The dream has been a long time coming. Andrews and his wife, Leigha, landed in the Hood River Valley nearly eight years ago. Before that they lived in Los Angeles where they had a thriving glassworks business. Then came the Northridge earthquake in January of 1994.
"We lived four miles from the epicenter," Andrews says. Nearly everything they had was destroyed. The couple decided to find a new place to settle and, after traveling through several western states, discovered Hood River after a day of snowboarding on Mt. Hood.
"There are lots of places that have the beauty, but not the kind of people we found here," Andrews says. "The people here are just amazing." The couple settled in -- eventually moving to Parkdale -- and several of their friends followed.
Andrews had worked with glass for years, first with his father, a glass artist, then on his own. But he'd worked primarily with stained glass and he wanted to branch out into more sophisticated glass art.
After he'd settled in Parkdale, Andrews "bought a torch and spent a lot of late nights figuring it out," he says. He got some of his old friends interested in glassblowing and taught them what he knew. They spent long hours working in the basement shop at Andrews' home, and later in the "fusing" shop housed in a separate building nearby.
Together, they opened Mt. Hood Glassworks in July. The Parkdale studio is a combination gallery and shop. Andrews works on small glass pieces with a torch in the front of the shop where customers can watch him. The rest of the studio is divided into several rooms filled with glass art in multiple forms -- from picture frames to jewelry to hummingbird feeders.
Much of the glasswork is made by Andrews and his studio co-owners, Craig Graffius, Mike Robertson, Aaron Harwood and Leigha Andrews. But other Hood River Valley and Mid-Columbia glass artists also are represented.
"It's been great to interact with all the other glass artists in the Gorge," Andrews says. "It's amazing how many glass enthusiasts are out there."
Between the studio at Mt. Hood Glassworks and his home shop, Andrews and the others have the capability to work in several different areas of glasswork -- from stained glass to "lampworking," which involves heating and softening a glass rod or tubing in a flame to form various shapes. But fusing is what Andrews loves most.
Fusing allows the glass artist to join pieces of glass together by melting them in a kiln. After working with molten glass in the offhand glass blower, the glass artist shapes the piece at a so-called gaffer's bench. Then it's placed in a kiln where it can be fused with other pieces.

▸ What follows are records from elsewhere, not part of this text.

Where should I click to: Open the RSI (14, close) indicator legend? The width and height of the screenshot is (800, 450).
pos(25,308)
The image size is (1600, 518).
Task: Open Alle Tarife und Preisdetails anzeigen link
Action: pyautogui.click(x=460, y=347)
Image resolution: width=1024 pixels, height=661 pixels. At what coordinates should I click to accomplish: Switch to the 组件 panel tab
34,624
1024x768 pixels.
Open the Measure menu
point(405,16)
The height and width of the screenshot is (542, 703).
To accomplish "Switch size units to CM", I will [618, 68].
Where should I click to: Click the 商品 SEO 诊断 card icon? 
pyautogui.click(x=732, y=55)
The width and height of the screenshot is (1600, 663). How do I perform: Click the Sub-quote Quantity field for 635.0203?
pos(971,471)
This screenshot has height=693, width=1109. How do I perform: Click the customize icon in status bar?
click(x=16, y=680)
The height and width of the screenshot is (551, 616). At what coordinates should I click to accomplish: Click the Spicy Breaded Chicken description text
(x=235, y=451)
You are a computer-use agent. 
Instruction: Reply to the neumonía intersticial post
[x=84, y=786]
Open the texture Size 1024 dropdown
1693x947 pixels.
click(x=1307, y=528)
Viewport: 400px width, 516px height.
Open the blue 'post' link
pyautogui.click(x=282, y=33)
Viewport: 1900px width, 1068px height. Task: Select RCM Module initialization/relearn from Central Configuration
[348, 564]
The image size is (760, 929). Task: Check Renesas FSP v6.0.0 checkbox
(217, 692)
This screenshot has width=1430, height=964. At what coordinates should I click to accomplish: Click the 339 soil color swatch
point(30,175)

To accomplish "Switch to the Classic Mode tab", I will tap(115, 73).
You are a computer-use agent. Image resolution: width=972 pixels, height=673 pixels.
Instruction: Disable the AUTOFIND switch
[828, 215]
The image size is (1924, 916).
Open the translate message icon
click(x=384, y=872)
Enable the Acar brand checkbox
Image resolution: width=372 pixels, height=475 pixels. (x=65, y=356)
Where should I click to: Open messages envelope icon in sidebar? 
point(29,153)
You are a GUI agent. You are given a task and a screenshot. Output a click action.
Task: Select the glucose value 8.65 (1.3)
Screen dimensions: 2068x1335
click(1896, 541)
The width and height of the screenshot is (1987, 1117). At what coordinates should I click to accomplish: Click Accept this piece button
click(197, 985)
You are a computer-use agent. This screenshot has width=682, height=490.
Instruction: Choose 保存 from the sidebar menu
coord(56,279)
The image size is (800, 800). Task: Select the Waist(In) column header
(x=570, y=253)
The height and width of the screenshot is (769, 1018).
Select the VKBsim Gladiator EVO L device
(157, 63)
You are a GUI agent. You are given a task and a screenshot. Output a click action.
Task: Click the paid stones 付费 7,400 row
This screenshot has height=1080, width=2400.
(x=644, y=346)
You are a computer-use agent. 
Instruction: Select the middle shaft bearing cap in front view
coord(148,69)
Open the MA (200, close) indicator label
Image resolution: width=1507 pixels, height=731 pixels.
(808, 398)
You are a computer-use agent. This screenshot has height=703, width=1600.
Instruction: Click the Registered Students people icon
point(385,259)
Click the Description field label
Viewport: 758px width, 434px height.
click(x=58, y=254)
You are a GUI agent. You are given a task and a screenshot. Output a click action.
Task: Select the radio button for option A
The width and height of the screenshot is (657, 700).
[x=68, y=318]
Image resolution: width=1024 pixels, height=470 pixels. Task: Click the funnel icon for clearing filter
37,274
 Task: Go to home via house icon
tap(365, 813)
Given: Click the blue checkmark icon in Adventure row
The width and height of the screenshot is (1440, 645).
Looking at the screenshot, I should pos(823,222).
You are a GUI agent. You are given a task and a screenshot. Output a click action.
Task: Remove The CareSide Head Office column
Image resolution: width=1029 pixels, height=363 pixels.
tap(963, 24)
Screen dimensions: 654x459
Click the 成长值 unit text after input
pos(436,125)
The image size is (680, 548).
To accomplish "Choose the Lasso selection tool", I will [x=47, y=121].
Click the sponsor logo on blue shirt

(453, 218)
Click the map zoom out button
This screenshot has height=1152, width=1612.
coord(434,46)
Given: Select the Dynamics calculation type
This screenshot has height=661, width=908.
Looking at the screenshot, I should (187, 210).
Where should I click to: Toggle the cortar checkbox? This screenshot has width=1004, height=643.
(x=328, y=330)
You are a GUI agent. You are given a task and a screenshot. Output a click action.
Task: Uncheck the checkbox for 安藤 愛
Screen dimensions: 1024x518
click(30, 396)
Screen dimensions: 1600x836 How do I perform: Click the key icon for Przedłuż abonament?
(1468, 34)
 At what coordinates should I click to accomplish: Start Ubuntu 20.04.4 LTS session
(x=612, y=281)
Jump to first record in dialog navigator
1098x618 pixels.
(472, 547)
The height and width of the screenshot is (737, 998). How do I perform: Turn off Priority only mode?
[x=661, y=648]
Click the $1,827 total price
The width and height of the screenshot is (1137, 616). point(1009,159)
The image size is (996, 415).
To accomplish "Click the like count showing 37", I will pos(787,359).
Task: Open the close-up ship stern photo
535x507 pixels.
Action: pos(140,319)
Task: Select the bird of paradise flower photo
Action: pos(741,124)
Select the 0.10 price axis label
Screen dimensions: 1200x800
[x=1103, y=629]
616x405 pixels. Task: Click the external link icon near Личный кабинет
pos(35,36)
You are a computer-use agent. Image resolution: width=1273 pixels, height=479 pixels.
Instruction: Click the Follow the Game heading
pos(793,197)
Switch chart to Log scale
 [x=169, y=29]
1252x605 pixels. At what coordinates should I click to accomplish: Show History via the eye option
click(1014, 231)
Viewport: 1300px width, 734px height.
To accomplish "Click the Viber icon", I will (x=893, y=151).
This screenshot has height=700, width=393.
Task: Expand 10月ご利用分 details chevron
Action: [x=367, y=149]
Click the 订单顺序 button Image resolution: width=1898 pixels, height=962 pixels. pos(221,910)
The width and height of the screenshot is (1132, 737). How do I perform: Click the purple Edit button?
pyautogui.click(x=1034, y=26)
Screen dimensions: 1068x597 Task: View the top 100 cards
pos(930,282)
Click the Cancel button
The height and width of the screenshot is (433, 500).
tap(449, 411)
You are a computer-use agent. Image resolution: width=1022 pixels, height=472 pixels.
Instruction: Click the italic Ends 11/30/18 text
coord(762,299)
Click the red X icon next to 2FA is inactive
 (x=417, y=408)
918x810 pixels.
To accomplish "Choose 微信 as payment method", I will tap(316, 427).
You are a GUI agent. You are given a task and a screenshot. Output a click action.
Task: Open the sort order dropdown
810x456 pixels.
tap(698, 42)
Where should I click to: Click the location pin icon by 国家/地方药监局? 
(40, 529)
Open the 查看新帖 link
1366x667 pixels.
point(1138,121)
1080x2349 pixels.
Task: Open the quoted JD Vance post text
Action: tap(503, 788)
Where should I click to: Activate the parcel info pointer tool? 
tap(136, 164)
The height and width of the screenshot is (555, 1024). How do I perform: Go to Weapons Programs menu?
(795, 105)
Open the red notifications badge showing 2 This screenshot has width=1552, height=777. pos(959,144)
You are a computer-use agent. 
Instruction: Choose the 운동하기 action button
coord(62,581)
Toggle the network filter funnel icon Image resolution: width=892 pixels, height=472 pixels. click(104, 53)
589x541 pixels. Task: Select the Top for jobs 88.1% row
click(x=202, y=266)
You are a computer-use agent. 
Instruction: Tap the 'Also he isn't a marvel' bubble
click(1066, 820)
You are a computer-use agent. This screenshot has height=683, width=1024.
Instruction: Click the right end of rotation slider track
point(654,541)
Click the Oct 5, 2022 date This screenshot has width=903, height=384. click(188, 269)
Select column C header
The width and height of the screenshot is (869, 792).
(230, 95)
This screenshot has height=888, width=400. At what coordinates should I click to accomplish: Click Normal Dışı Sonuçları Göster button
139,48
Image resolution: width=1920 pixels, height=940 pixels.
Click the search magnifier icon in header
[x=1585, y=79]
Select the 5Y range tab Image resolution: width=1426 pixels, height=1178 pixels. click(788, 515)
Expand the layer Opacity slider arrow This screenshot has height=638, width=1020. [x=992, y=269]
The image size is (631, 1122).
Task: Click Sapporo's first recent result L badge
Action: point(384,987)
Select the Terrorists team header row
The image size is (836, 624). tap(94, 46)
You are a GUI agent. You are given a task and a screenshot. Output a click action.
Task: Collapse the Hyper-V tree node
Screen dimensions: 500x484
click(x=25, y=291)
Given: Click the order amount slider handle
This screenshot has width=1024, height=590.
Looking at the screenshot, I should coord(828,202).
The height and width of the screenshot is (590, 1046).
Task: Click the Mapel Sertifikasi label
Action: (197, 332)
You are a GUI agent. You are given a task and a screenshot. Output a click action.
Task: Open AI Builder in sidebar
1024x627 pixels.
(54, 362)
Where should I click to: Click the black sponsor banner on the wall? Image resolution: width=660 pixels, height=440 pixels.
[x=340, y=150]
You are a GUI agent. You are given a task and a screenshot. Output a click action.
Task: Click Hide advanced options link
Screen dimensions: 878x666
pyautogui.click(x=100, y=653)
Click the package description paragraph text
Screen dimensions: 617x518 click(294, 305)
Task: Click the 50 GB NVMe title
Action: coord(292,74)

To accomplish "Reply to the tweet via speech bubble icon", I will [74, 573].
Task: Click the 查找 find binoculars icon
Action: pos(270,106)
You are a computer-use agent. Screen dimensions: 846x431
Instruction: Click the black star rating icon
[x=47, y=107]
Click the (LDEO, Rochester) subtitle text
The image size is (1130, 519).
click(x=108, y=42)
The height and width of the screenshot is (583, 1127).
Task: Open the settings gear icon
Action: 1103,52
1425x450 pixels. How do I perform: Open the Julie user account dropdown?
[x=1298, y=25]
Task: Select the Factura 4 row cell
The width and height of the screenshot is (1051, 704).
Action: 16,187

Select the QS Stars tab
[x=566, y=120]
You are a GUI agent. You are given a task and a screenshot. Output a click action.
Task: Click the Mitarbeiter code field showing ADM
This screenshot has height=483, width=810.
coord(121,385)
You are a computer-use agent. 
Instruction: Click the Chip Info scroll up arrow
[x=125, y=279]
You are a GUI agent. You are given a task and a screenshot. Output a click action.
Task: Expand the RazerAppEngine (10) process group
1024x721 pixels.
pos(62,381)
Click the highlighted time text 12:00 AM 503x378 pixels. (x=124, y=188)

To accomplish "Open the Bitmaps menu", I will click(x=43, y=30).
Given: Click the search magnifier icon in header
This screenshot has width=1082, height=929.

"It's in the kiln for most of the day," Andrews explains. "Then we come out and see what's been made. It's like Christmas."
The Andrews have two children -- Forest, age 8, and Ahnauna, 5, and even they are getting into glassworking.
"They've each made marbles," Andrews says. Forest likes watching Andrews and the others work in the fusing shop. Despite the intense heat of the large furnace, fusing is safer for the kids than using a torch, according to Andrews.
Right now, the Mt. Hood Glassworks crew is ramping up their "seasonal stuff," creating ornaments and other holiday gift items which will be available not only at their gallery but at some of the holiday gift bazaars and markets in the area. After the holidays, they hope to offer classes in glassblowing in their studio and continue to push their own boundaries in glass art.
"Every day we're evolving, pushing our limits, doing something bigger and nicer," Andrews says. "We all feel really blessed. We love what we do and we want to share it."